In 1864, he and two of his sons organized the earliest Emancipation Day observances in the city for African Americans. The celebration attracted Booker T. Washington, Frederick Douglass, and John M. Langston.

==Personal life ==
Robinson was married on September 23, 1847. In 1888, Robinson's two sons established the African American political newspaper, The Washington National Leader, also called The Weekly Leader. R.B. (or Robert B.) was the business manager, and Magnus was the managing editor. Frederick Douglass Jr. was the associate editor.

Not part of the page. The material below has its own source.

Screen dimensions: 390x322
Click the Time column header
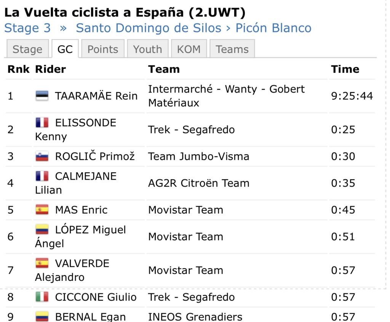click(x=345, y=69)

He became the fourth Grand Master of the Freemasons for the District of Columbia in 1854. He became a Grand Master in West Virginia in the 1880s. In 1883, he was declared the "oldest living Past Grand Master of Masons of the District of Columbia, Universal Lodge".

==Death and legacy==
He died on November 22, 1909. In 1911, a ten-foot high monument was erected for him at the Bethel Cemetery on South Payne Street in Alexandria, Virginia, by his two sons, Rev. R.B. Robinson and Magnus L. Robinson. His wife and sons were buried near him at the same cemetery.

The Robert H. Robinson Library of the Alexandria Black History Museum is named in his honor. He is named on the Truths that Rise from the Roots monument in Alexandria, Virginia.